> Required actions:
1. In the blog post about the United Methodist Church, where did the writer spend a summer as a Volunteer in Mission?
2. Update the stretch from "I once served" through "into the world." in the blog post about the United Methodist Church, replacing "Catholic" with "Lutheran".

> Reading passage:
= Beginning of Section =

OK. So, I know the title to this blog post is not the greatest. But it’s the best I can do. See, I have a bone to pick with the United Methodist Church and this is how I’m trying to express it.
Let me be clear. I’m a dyed-in-the-wool United Methodist. I’ve been Methodist since before I can remember. I was raised in United Methodist Churches. I was president of both my Junior and Senior United Methodist Youth Fellowships (UMYF). I first felt called to ministry at a United Methodist Camp in Indiana and I worked in United Methodist Churches as I discerned that call to the ministry. I have gone on mission trips and spent a summer as a Volunteer in Mission (VIM) up in Alaska. I went to a “very” United Methodist Seminary at Duke Divinity School. I’ve been a United Methodist pastor for over 20 years now and I still have my “heart strangely warmed” when I get to talk about John Wesley or sing a Charles Wesley hymn.
And while I might have first started attending a United Methodist Church because it was nearby in a town we moved to, I’ve stayed a Methodist because I really do buy into much of the theology and practice. I’m a sucker for Wesley’s “practical divinity.” I loved how his theology shaped his interaction with world and his reaching out to the poor and the lost of England with hospitals, and orphanages, and schools. I love the sacramentalism mixed with what might be called more traditional evangelicalism. I love our “Means of Grace” and “the Wesleyan Quadrilateral” and the whole notion of “prevenient grace” (preventing grace or prior grace).
Sometimes, however, I think we focus on the social justice side of things without fully understanding or embracing how our theology shapes our interaction with the world. We find social ills that need healing, social problems that need fixing, and social wrongs that need righted. We let that lead us, not our underlying theological concepts. We lose our theological drive then. Our good causes become the engine that drives us rather than our understanding of God (Father, Son, and Holy Spirit) or salvation or Kingdom or mission.
I once served a congregation who was engaged in many service organizations in the community; the Lions, the Eagles, boards and task forces, Rotary. A Catholic friend was trying to explain what she perceived as a problem with the church. She said, it was “a do-gooder church.” They did good things in the community but most people were unclear why.
Doing good is good. But we don’t do good for just any reason. We do good in this world because of the God we worship and adore and follow into the world.

= End of Section =

> Information shown:
= Beginning of Section =

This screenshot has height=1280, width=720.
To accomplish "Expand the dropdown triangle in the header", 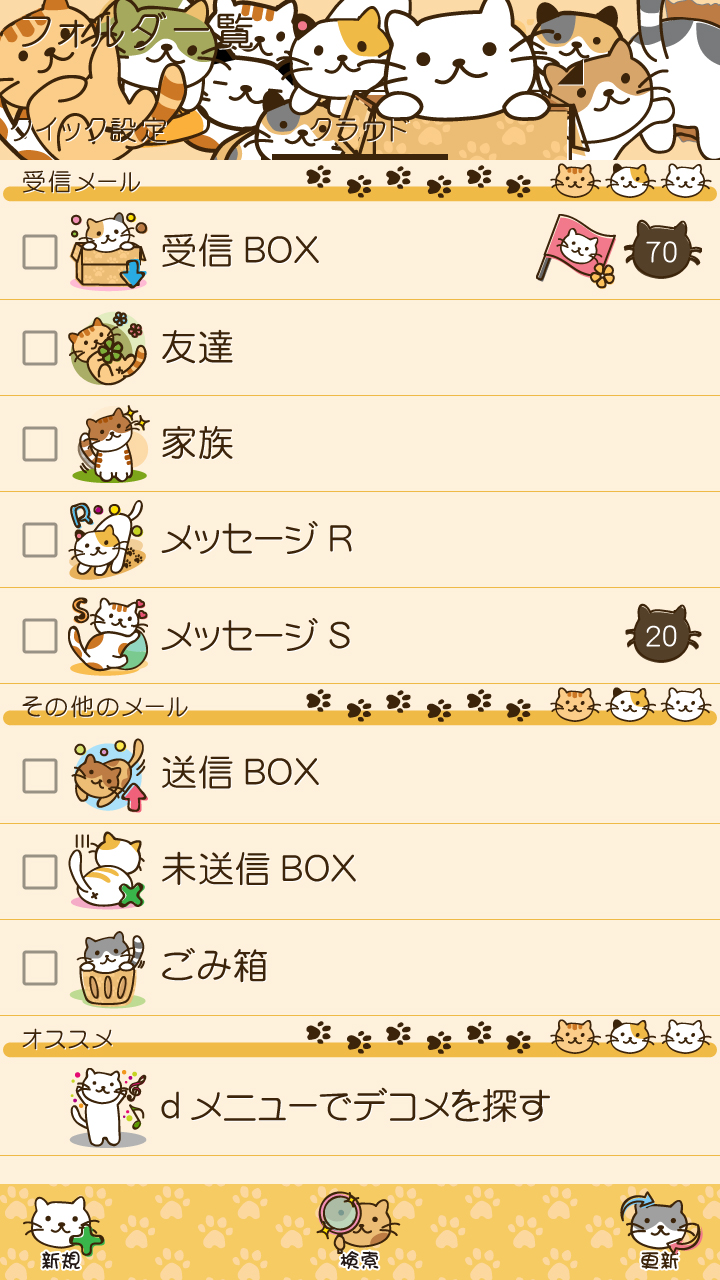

= End of Section =

> Results in order:
1. Alaska

2.
I once served a congregation who was engaged in many service organizations in the community; the Lions, the Eagles, boards and task forces, Rotary. A Lutheran friend was trying to explain what she perceived as a problem with the church. She said, it was “a do-gooder church.” They did good things in the community but most people were unclear why.
Doing good is good. But we don’t do good for just any reason. We do good in this world because of the God we worship and adore and follow into the world.